## EXERCISE DESCRIPTION
Give back all the records below, unaltered.

(Dataset excerpts)
◆ ◆ ◆ ◆ ◆
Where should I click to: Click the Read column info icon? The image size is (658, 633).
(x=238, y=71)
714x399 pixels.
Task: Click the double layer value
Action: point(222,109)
◆ ◆ ◆ ◆ ◆
## ANSWER SPACE
Where should I click to: Click the Read column info icon? The image size is (658, 633).
(x=238, y=71)
714x399 pixels.
Task: Click the double layer value
Action: point(222,109)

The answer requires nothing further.